- [GIVEN DATA]
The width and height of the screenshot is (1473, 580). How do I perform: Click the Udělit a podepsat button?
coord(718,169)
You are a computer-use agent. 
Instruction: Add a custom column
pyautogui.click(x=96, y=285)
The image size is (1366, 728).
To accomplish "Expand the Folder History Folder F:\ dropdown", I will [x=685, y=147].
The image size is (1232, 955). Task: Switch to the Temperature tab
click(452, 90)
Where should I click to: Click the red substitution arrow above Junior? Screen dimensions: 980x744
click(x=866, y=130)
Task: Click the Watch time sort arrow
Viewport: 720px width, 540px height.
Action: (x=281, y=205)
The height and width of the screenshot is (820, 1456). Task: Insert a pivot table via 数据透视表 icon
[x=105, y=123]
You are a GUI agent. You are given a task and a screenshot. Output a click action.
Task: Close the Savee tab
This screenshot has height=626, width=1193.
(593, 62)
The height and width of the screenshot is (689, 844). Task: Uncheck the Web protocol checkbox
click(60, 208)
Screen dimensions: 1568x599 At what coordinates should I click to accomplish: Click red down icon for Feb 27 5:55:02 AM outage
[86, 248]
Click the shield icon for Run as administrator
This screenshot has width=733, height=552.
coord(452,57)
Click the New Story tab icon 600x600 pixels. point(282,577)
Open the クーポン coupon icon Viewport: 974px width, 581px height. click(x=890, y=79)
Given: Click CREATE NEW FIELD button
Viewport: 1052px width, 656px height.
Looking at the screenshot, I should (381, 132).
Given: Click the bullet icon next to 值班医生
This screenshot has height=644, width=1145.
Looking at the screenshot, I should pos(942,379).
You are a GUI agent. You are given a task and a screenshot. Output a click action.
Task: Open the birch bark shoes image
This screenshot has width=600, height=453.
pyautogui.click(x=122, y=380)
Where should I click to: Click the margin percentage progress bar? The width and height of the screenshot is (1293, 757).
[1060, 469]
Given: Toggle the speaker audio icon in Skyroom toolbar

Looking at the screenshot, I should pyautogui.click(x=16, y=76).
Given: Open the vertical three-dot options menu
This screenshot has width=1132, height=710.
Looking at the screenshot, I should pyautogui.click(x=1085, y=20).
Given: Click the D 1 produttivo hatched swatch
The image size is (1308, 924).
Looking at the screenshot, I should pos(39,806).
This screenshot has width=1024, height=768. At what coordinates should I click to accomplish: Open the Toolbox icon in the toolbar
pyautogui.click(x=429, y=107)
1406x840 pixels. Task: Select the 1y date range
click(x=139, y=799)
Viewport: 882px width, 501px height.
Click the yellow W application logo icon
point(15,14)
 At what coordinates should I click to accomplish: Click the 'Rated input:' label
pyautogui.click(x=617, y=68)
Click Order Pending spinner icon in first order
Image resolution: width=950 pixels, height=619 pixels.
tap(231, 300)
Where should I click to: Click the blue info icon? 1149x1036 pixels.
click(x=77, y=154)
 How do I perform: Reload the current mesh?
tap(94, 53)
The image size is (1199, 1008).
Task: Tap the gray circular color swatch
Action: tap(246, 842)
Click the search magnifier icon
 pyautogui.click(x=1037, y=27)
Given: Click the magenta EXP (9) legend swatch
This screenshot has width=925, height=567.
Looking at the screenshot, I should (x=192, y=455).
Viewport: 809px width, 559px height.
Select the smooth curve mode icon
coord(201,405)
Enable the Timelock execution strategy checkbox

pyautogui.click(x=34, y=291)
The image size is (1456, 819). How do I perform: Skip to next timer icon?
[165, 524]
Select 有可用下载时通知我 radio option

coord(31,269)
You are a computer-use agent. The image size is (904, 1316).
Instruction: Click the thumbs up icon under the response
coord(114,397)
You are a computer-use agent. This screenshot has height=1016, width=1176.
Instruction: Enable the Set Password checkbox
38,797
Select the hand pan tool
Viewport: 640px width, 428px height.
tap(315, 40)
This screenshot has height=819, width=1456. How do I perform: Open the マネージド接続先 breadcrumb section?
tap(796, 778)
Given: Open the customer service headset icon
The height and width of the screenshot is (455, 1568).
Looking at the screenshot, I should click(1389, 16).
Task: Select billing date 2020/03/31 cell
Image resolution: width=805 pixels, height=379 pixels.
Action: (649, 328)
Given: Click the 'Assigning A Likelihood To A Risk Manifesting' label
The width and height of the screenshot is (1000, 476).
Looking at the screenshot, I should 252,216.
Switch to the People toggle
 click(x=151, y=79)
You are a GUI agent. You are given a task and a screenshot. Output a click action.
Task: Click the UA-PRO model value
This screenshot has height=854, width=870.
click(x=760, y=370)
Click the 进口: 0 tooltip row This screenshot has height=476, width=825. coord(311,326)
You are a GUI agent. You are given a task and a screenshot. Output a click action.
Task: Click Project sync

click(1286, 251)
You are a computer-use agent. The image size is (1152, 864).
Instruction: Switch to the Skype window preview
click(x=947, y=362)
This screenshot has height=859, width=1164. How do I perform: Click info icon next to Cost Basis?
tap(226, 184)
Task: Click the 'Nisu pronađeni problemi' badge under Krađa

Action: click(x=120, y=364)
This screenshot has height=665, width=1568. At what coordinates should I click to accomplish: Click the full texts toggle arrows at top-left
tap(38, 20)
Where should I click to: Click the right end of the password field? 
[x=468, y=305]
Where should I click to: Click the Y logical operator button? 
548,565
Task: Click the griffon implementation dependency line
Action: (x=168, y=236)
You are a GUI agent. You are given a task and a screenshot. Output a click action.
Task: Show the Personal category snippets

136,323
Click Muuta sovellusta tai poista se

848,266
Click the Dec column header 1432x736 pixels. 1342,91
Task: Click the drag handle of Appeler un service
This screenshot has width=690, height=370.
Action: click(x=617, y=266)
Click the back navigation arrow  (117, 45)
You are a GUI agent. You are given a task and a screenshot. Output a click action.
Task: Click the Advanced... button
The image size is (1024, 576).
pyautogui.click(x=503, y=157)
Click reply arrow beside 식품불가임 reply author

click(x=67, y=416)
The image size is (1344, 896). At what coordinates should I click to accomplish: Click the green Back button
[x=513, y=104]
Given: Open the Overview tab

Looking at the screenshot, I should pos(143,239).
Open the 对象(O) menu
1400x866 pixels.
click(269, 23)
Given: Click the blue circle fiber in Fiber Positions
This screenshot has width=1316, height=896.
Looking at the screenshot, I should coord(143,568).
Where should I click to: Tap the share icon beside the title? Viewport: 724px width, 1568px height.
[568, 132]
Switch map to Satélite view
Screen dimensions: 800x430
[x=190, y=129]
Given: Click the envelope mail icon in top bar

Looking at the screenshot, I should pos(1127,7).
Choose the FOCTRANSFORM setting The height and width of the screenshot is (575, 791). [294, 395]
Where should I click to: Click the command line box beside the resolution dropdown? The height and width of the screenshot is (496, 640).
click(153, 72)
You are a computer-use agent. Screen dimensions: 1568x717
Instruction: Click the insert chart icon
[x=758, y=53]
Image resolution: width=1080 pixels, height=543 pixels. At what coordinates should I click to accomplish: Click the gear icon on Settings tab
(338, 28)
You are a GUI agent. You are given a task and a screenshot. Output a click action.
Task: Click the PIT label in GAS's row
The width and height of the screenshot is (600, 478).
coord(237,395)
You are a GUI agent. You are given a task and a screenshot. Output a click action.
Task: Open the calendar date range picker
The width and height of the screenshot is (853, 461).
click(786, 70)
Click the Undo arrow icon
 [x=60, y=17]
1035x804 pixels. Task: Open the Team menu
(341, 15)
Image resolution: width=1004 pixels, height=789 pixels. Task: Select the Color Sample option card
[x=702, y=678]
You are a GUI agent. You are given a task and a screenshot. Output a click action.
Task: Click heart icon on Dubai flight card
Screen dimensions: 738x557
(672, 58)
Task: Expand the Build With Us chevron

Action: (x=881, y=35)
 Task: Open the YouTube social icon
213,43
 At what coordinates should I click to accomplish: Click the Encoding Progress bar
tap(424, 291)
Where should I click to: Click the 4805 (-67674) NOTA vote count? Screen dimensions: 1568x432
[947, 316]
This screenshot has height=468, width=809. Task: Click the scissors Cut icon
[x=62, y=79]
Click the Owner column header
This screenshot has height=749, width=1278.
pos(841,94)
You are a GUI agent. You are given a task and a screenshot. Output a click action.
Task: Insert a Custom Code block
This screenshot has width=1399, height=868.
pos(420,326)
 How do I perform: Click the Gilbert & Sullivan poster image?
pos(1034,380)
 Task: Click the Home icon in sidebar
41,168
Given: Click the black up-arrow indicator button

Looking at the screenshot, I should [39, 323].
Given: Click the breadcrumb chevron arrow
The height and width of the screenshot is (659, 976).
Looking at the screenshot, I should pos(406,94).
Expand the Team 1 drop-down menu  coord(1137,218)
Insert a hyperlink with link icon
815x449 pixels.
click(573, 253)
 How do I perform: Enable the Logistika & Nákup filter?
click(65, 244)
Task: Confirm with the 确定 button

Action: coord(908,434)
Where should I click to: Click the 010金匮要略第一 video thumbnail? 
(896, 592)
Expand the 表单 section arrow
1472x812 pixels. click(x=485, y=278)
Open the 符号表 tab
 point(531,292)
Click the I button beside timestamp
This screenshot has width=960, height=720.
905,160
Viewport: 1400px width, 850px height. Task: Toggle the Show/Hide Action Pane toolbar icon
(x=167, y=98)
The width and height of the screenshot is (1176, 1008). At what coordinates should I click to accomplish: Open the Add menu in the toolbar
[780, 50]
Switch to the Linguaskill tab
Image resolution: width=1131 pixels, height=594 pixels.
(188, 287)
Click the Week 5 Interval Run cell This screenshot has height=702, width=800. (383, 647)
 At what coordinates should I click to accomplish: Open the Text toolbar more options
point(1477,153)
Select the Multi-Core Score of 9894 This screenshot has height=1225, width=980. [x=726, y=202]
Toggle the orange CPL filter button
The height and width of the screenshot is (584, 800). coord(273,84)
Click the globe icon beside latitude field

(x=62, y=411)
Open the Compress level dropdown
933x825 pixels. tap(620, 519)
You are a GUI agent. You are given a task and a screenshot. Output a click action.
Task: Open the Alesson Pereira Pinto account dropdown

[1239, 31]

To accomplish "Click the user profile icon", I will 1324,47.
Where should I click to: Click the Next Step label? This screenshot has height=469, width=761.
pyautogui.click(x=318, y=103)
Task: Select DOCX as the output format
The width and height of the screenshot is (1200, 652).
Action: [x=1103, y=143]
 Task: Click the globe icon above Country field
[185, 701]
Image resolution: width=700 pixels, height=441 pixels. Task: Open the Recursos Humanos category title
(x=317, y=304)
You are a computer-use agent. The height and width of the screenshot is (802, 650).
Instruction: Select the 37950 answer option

- [INSTRUCTIONS FOR THE TASK]
Only a word-for-word repetition of the lines from the one containing "Where should I click to: Click the Next" to the final line of the data above counts as the answer.

- [EXERCISE SOLUTION]
Where should I click to: Click the Next Step label? This screenshot has height=469, width=761.
pyautogui.click(x=318, y=103)
Task: Select DOCX as the output format
The width and height of the screenshot is (1200, 652).
Action: [x=1103, y=143]
 Task: Click the globe icon above Country field
[185, 701]
Image resolution: width=700 pixels, height=441 pixels. Task: Open the Recursos Humanos category title
(x=317, y=304)
You are a computer-use agent. The height and width of the screenshot is (802, 650).
Instruction: Select the 37950 answer option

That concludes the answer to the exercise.